Editorial – Response the Fair Share report welcomed by Local Government

The long awaited response by the Australian Government to the Fair Share Report was tabled in Federal Parliament on 22 June. With cost shifting to Councils estimated to be between $500 million and $1.1 billion per year, official confirmation by the Federal Government that it will support many of the key recommendations of the Hawker Fair Share Report, particularly an Intergovernmental Agreement (IGA), has been welcomed by Local Government around the nation.

When tabled in Parliament in November 2003, the Fair Share Report heralded the possibility of a new approach for intergovernmental responsibilities and funding allocation. Bipartisan support for key recommendations provided much optimism that a new era was in the making. The Australian Government’s long time in responding was a concern, but now it has come, the real work is ahead.

Anticipating that the Howard Government would move in some of the Hawker Report’s major recommendations, former Minister for Local Government, Senator Ian Campbell, and now current Minister, Jim Lloyd, have already set things moving. Through a series of meetings involving State and Territory Local Government Ministers and the Australian Local Government Association (ALGA), and chaired by Victorian Minister, Candy Broad, progress on an IGA has been underway for some months. Their next meeting is scheduled for 4 August.

ALGA President, Councillor Paul Bell, says that the challenge for Local Government is to make sure that the IGA has teeth. He said that, if in the future, any sphere of government is able to take funds from Local Government then nothing will have been achieved. The ALGA aims to ensure if other spheres of government want Local Government to take on new responsibilities, these must be adequately funded.
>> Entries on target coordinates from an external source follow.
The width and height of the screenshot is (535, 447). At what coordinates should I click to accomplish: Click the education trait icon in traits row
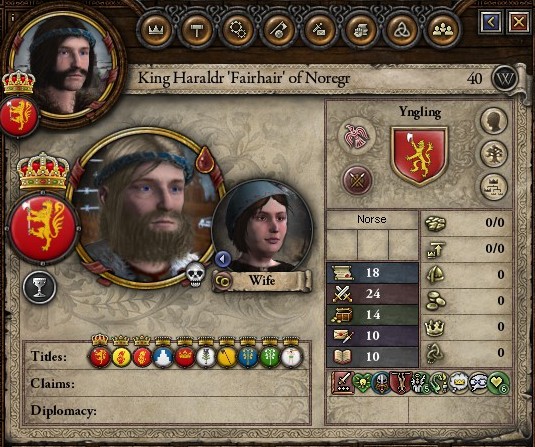point(342,383)
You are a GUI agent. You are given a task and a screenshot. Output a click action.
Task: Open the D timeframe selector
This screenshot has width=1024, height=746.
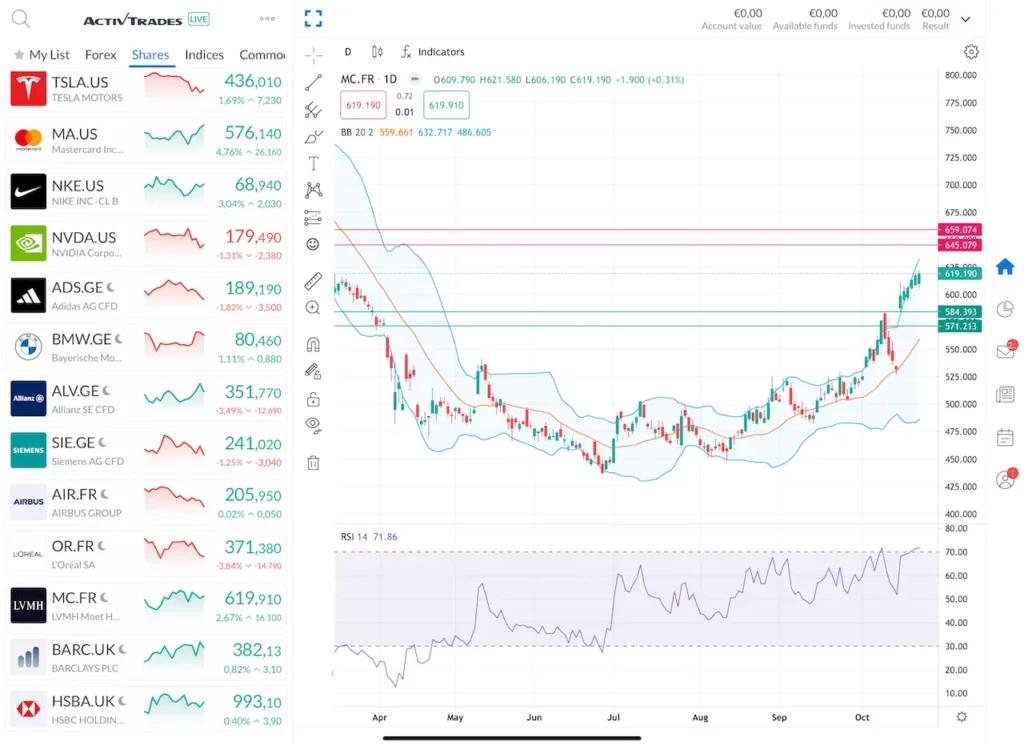347,52
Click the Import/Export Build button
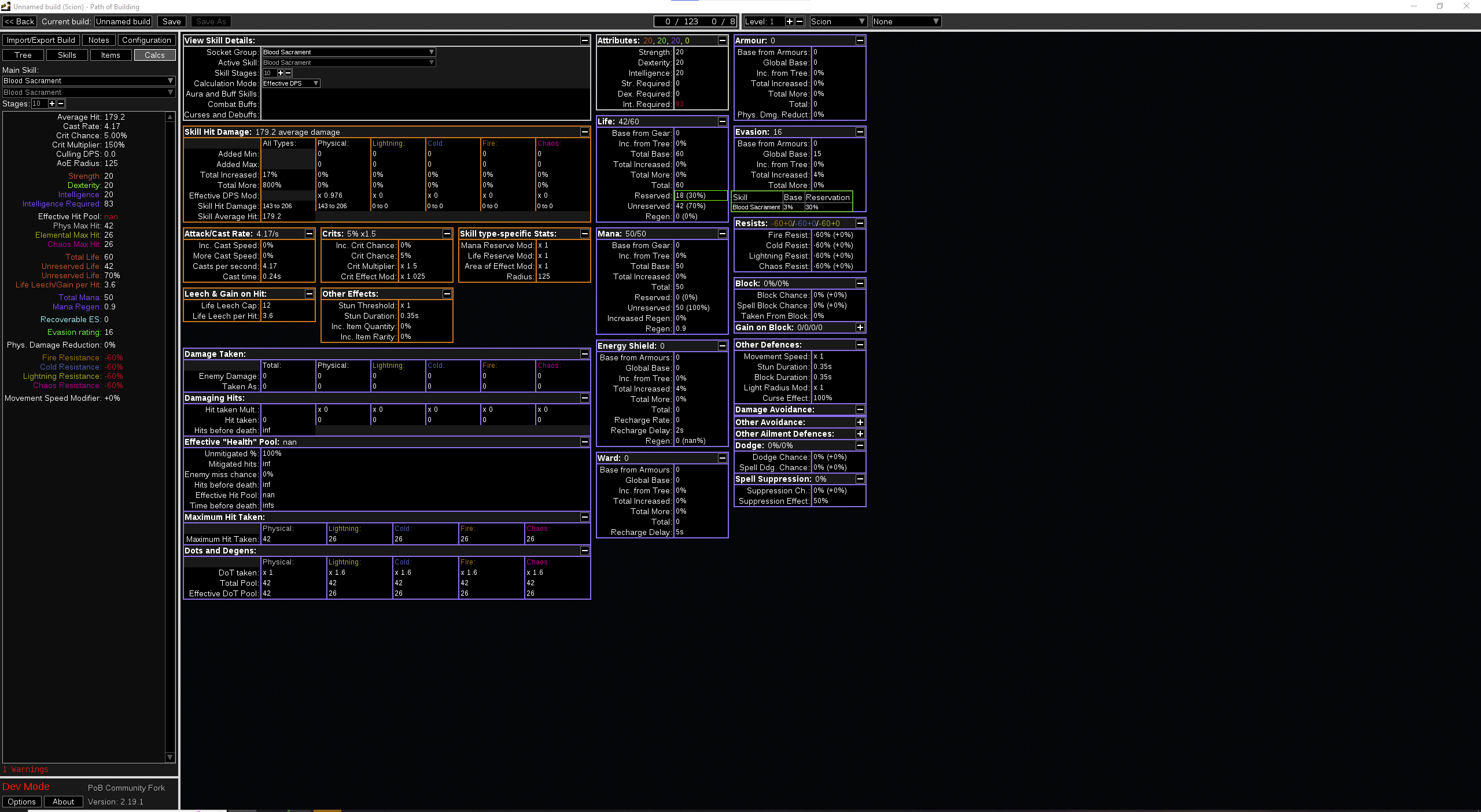Viewport: 1481px width, 812px height. (x=40, y=40)
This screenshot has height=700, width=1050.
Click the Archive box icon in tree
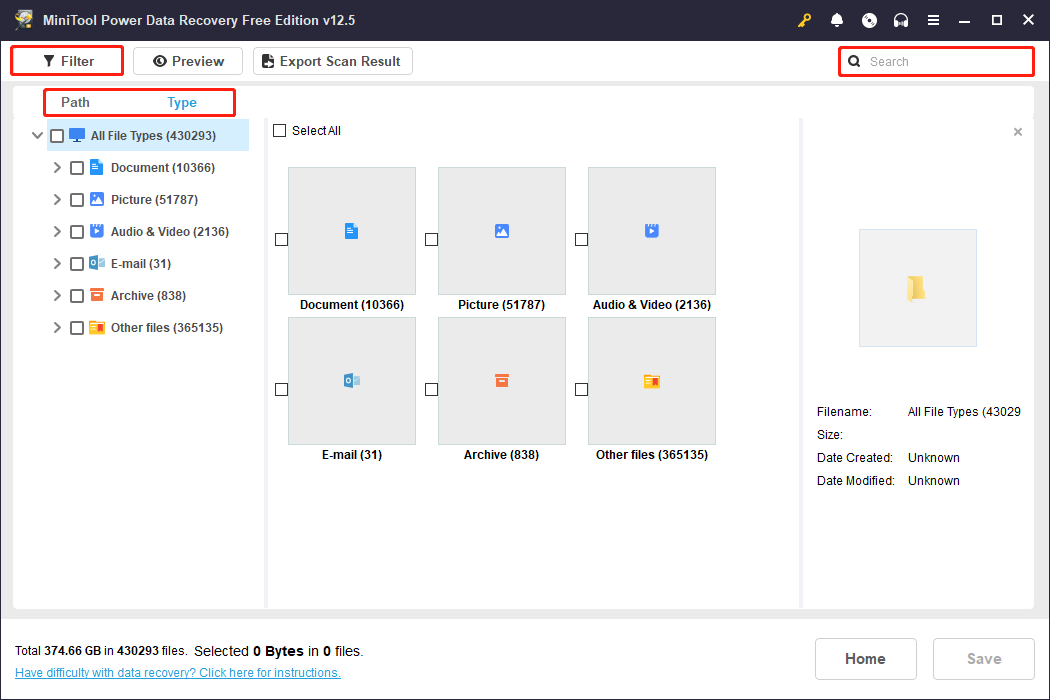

Put simply all spheres of government must, through the IGA, agree not to cost shift to another sphere.

A second key aspect of the Australian Government’s response to the Hawker Report is that it will ask the Productivity Commission to investigate all revenue streams available to Local Government. Minister Lloyd has said that this study will ‘identify where they (Councils) are unfairly impeded from accessing the resources they need to service their communities in the 21st century’.

In a joint press release with the ALGA, the Minister said that he will work with ALGA to draw up the terms of reference for this Productivity Commission study. In this regard, ALGA rightly argues that all revenue sources need to be examined, and this must include the adequacy of Local Government’s key source of funding from the Federal Government, Financial Assistance Grants (FAGs).

ALGA is continuing to lobby for a percentage of all Commonwealth tax revenue. Setting this at a minimum of one per cent, this would deliver an in built growth factor currently denied to Councils under the FAGs system. ALGA President, Paul Bell, recently pointed out to delegates at the Tasmanian Local Government Annual Conference that when the Howard Government come to office, FAGs equated to one per cent of total taxation. Now it has fallen to 0.7 per cent. He said that Local Government is on the slide and this must be reversed. Overlooked in the divide up of the GST cake, and in some States, a share of National Competition Policy funding, if the Fair Share Report is to mean anything then a ‘fair share’ of Commonwealth tax revenue must be a non negotiable item.

Although work is well underway on the IGA, at the end of the day, ensuring all spheres of government sign up to it is the next hurdle. ALGA, through its State Associations, is working closely with State and Territory Governments to ensure there is an across the board support for an IGA which ensures funding matches functions and responsibilities. Political point scoring and Party politics, particularly with the now well entrenched Liberal/National Party Coalition Federal Government and just as strongly entrenched State and Territory Labor Governments, must not be allowed to derail this process.

Local Government being closest to the community, and thus representative of a wide range of viewpoints, must ensure that, at the end of the day, the best possible result is delivered for local communities – the constituents (and voters with good memories) for all spheres of government. We can only hope that good sense and a spirit of real cooperation will help shape a better funding model that can deliver stronger, more vibrant local communities as they compete in a global economy while balancing issues of sustainability and fairness.